扩散智能体：通过多智能体强化学习增强扩散语言模型的结构化数据生成能力（扩展版） (Agents of Diffusion: Enhancing Diffusion Language Models with Multi-Agent Reinforcement Learning for Structured Data Generation (Extended Version))

Generating high-quality structured data such as JSON records, remains a fundamental challenge for large language models (LLMs), particularly when semantic richness must coexist with strict schema adherence. While autoregressive LLMs offer strong structural consistency, they often struggle with semantic variation and output diversity. In contrast, diffusion language models (DLMs) introduce powerful mechanisms for semantic richness and bidirectional decoding, yet lack the inductive biases needed for reliable structure preservation. We present Agents of Diffusion (AoD), a novel framework that unifies the generative flexibility of DLMs with the reasoning capabilities of autoregressive models through language-mediated reinforcement learning. AoD frames structured text generation as a multi-agent alignment process, where a prompt optimization agent collaborates with a judge agent to iteratively guide a DLM using natural language feedback. This approach enables controllable, schema-consistent generation without modifying model parameters or relying on handcrafted constraints. AoD advances the state of controllable generation by demonstrating that diffusion models, when supervised by cooperative agents, can achieve both high semantic novelty and structural fidelity. Across multiple structured data benchmarks, AoD consistently outperforms diffusion and autoregressive baselines, establishing a new path forward for structure-aware, diversity-enhanced text synthesis.

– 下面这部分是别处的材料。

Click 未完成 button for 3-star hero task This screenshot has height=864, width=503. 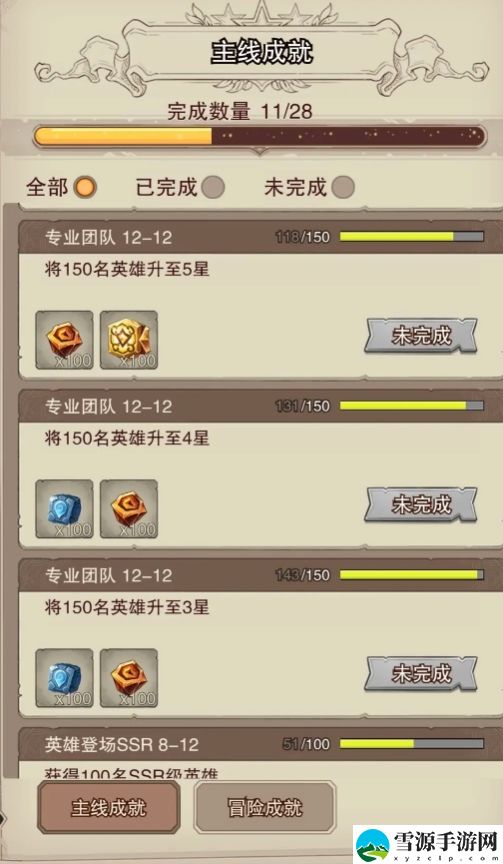pos(421,674)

翻译：生成高质量的结构化数据（如JSON记录）仍然是大型语言模型（LLM）面临的一项基本挑战，尤其是在语义丰富性与严格模式遵循必须共存的情况下。自回归LLM虽能提供较强的结构一致性，但常难以实现语义变化和输出多样性。相比之下，扩散语言模型（DLM）引入了实现语义丰富性和双向解码的强大机制，却缺乏可靠保持结构所需的归纳偏置。我们提出扩散智能体（AoD）这一新颖框架，它通过语言介导的强化学习，将DLM的生成灵活性与自回归模型的推理能力相统一。AoD将结构化文本生成构建为一个多智能体对齐过程：提示优化智能体与评判智能体协作，利用自然语言反馈迭代引导DLM。该方法无需修改模型参数或依赖人工约束，即可实现可控、模式一致的生成。AoD通过证明扩散模型在协作智能体监督下能同时实现高语义新颖性与结构保真度，推动了可控生成技术的发展。在多个结构化数据基准测试中，AoD持续优于扩散模型与自回归基线模型，为结构感知、多样性增强的文本合成开辟了新路径。